Authors:
(1) Maggie D. Bailey, Colorado School of Mines and National Renewable Energy Lab;
(2) Douglas Nychka, Colorado School of Mines;
(3) Manajit Sengupta, National Renewable Energy Lab;
(4) Aron Habte, National Renewable Energy Lab;
(5) Yu Xie, National Renewable Energy Lab;
(6) Soutir Bandyopadhyay, Colorado School of Mines.
Table of Links
Bayesian Hierarchical Model (BHM)
Appendix B: Regridding Coefficient Estimates
Abstract
Initial steps in statistical downscaling involve being able to compare observed data from regional climate models (RCMs).
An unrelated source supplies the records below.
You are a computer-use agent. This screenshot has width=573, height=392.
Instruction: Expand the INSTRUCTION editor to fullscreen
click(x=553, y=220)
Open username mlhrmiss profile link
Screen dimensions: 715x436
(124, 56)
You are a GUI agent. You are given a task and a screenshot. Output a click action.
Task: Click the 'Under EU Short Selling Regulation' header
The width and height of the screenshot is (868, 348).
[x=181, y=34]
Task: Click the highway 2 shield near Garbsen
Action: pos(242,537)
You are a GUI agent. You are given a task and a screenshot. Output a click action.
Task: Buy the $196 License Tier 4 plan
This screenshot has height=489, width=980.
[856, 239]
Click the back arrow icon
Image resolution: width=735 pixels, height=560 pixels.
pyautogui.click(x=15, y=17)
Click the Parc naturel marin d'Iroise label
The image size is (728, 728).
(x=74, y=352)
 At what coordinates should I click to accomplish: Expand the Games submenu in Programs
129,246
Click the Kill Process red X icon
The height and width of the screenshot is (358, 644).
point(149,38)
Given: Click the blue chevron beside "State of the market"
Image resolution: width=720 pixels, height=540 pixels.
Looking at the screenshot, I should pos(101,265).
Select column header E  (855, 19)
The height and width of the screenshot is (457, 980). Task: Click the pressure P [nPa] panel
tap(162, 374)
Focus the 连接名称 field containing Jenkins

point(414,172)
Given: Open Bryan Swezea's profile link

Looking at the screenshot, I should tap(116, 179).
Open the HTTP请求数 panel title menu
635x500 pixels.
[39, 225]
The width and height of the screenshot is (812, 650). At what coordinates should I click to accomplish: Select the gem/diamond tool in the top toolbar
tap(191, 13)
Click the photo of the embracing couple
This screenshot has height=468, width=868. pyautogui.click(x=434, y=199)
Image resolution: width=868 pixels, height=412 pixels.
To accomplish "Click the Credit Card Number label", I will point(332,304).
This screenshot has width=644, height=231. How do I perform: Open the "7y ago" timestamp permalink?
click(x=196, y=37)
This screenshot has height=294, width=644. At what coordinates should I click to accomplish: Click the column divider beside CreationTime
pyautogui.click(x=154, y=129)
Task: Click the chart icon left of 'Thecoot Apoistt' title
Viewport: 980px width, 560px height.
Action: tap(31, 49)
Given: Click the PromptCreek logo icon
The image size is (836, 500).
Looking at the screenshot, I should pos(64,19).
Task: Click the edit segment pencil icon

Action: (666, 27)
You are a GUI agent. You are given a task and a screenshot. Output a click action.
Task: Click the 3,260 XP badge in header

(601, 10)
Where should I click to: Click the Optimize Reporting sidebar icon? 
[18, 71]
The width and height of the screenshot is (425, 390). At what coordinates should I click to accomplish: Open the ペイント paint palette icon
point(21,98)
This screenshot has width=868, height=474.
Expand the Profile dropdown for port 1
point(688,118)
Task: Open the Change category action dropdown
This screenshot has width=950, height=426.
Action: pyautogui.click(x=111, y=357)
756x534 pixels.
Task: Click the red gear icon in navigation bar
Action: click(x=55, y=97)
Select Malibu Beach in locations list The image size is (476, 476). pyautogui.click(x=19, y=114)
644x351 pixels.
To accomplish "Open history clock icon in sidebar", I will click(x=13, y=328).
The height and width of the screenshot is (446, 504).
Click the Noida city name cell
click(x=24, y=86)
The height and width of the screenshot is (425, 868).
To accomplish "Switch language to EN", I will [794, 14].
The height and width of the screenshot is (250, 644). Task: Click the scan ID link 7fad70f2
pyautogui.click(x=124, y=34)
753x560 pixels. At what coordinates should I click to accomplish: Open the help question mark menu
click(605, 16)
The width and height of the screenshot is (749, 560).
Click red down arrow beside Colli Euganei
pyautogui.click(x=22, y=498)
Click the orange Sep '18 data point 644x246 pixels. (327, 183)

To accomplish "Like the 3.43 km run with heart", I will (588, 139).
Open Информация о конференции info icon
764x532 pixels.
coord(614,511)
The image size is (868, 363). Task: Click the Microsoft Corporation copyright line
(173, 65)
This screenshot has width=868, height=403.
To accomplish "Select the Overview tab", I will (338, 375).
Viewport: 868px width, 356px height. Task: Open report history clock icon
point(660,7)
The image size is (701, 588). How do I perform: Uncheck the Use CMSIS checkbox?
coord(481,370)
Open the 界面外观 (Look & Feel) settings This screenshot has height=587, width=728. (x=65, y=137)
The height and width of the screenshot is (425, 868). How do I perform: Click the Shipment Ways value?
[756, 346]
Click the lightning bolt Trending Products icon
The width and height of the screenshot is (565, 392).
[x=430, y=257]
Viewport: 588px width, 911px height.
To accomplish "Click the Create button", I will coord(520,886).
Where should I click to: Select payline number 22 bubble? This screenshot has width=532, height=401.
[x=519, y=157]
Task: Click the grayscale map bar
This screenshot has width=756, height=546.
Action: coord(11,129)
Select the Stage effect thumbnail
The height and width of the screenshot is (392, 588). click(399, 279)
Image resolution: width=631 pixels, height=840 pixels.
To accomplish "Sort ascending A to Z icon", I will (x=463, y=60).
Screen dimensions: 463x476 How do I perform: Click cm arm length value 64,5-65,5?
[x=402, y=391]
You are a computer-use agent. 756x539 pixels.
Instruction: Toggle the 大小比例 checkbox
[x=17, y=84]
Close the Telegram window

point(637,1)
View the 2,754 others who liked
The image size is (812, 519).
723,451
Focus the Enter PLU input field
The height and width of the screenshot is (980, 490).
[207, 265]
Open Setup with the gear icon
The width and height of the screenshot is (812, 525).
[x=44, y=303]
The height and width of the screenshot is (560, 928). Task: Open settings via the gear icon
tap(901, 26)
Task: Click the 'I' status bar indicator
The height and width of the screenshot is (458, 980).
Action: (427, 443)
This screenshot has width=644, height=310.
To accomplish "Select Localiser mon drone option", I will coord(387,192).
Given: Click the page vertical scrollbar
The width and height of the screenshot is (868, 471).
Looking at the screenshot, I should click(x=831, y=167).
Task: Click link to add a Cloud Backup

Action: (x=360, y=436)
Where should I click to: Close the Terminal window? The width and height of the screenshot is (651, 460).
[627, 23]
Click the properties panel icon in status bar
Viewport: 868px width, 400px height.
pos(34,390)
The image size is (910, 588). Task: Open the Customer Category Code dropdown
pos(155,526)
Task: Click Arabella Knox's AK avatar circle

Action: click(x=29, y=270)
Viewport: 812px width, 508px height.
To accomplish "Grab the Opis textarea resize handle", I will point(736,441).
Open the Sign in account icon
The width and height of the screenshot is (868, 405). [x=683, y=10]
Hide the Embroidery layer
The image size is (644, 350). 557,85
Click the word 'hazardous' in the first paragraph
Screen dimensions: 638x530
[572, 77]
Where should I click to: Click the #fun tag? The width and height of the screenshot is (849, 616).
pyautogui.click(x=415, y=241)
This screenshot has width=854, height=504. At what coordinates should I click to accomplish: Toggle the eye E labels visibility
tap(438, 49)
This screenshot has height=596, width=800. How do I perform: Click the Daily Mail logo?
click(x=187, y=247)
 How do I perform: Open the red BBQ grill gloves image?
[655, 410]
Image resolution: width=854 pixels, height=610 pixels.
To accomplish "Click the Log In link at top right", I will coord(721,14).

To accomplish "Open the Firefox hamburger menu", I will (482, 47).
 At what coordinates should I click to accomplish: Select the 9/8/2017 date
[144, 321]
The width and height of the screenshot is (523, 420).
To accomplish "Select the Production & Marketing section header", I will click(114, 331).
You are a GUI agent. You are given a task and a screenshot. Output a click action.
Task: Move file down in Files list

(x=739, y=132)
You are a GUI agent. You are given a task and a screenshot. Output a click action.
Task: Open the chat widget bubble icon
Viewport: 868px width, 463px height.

This prediction requires (1) regridding RCM output from their native grids and at differing spatial resolutions to a common grid in order to be comparable to observed data and (2) bias correcting RCM data, via quantile mapping, for example, for future modeling and analysis. The uncertainty associated with (1) is not always considered for downstream operations in (2). This work examines this uncertainty, which is not often made available to the user of a regridded data product. This analysis is applied to RCM solar radiation data from the NA-CORDEX data archive and observed data from the National Solar Radiation Database housed at the National Renewable Energy Lab. A case study of the mentioned methods over California is presented.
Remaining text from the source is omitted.